Unitree is a Chinese company known for making adorable, relatively affordablerobots that dance and shuffle and such. Last night, it revealed its latest creation, which is something of a departure: a giant, walking, crawling, transforming, wall-smashing “mecha” called the GD01.

An introductory video for the GD01—set to a thundering rock guitar soundtrack—shows the company’s founder and CEO, Xingxing Wang, holding hands with the robot before climbing into its prodigious, open-air belly. A disclaimer added to Unitree’s social media post reads: “Please everyone be sure to use the robot in a Friendly and Safe manner.”

The video cuts to a view in which GD01 has no human pilot on board, but still manages to smash a wall of cinder blocks. Unitree later shows the red-limbed robot contorting itself by bending backwards and crawling on its hands and legs. (In this crabwalk position, the human operator would be lying on their back, looking at the ceiling or sky, but honestly who cares at that point.)

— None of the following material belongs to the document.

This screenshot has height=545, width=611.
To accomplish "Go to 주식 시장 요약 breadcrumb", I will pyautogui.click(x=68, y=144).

Unitree is a fast-rising robotics startup based in Hangzhou, China. The company already makes the world’s most popular four-legged and humanoid robots. Its G1 humanoids are routinely found in social media clips dancing, performing acrobatics, and doing kung-fu. This is its first foray into giant mechas. (The company confirmed to WIRED that the GD01 was an actual product it is selling, not an elaborate prank.)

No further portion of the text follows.